16. And yet disturbingly as it is, these are "the words of Jesus." Were it just a pastor saying them, it wouldn't be painful or even an itch on us. "Can you say such a thing? You're dang near a hypocrite!" It's easy to say that and push them off. We could also just laugh it off and say, "That sure is the ideal, though, ain't it?" But, these are the words of Jesus.
17. The one who said "You are the light of the world" stated for himself that "I am the light of the world." And that is exactly how he lived and how he died. The one who said "Love your enemy" did love his enemies. He loved those who had put him on the cross and those who cursed and ridiculed him, and he prayed intercessory prayers on their behalf. "O father, please forgive them. They do not know what they are doing," (Luke 23:34).
18. When we start to hear his messages as messages directed to us and come face to face with him, we will immediately be forced to sense our own dreadful roots and cause to our poverty. We will be unable to not cry out towards heaven. "O Lord, please have mercy on me."
19. Who in the world likes to or wants to admit his or her own poverty?

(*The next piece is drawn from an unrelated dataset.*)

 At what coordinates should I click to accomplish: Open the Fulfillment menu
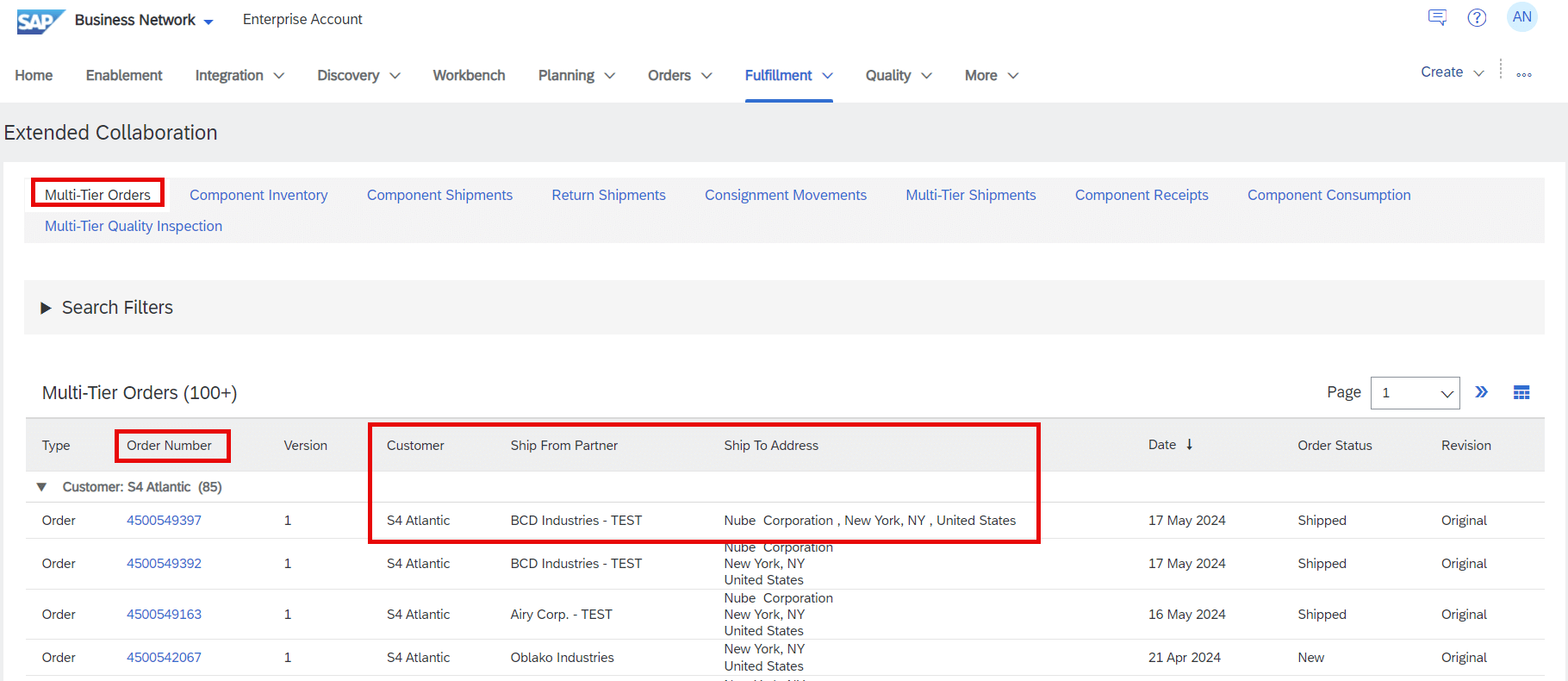coord(787,76)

We naturally do not want to admit ourselves to be poor. We don't want to say "Have mercy on me." Therefore, we're more comfortable putting ourselves in the position of the crowd. Worse still, some may be even more comfortable leaving Jesus altogether. That way it may not even be necessary for some people to face their own impoverishment. They may be good folks just the way they are. Other people would say of them that they are kind, are thankful for them, and happy because of them. They may be able to make themselves happy like that. Isn't there nothing happier than that? Isn't it happier to live bragging on yourself how good you are rather than to live admitting your poverty?

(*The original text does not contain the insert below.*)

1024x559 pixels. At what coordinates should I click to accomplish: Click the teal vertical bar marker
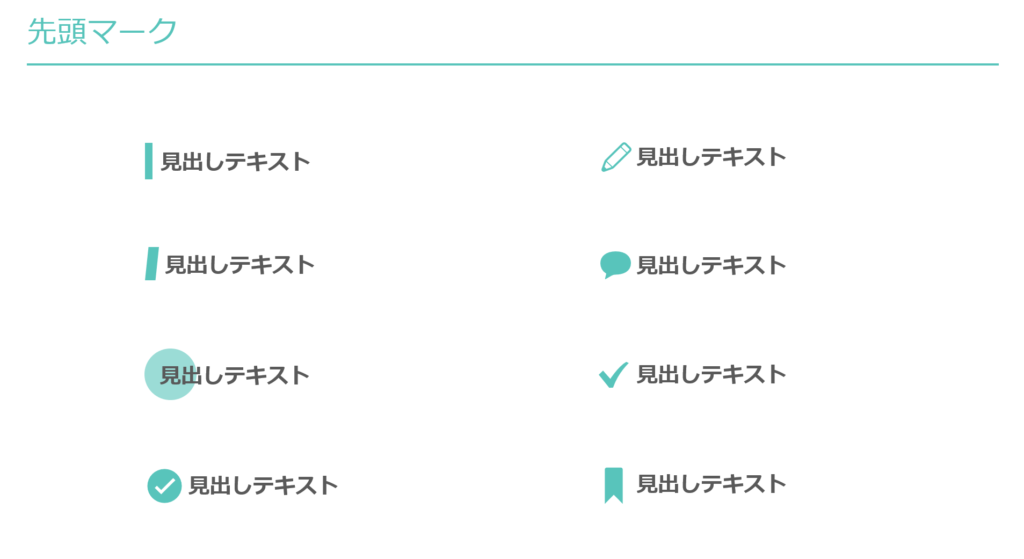point(149,161)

20. No, it's not that way. The Lord says, "The poor in heart are blessed." Why is that? Because "the kingdom of heaven belongs to them." The Lord said, "O all you people unable to avoid groaning in your poverty, you are blessed. O all you people who think you are the farthest from the kingdom of heaven, you are blessed. The kingdom of heaven belongs to you instead."
21. The poor have wants and ask. They can't avoid asking. Unless they ask, they won't live. Therefore, they ask God. They only cling to God in dependence. For their whole life they got to keep living and clinging to God in dependence and clinging upon God's grace. They must pray ever saying for their whole lives, "O Lord, please have mercy on me."
22. But, while in such a low of spiritual poverty, while indeed in a life that continuously asks, "O Lord, have mercy," a person will experience the reality of the living God. He or she will experience the kingdom of heaven. When we live that way, the kingdom of heaven is no longer merely a future hope. In this world now, we will be able to experience -- truly the kingdom of heaven -- that God is alive, God is involved with us, and we are made to live under the rule of his grace and life.
23. "The poor in heart are blessed; the kingdom of heaven is theirs." Amen.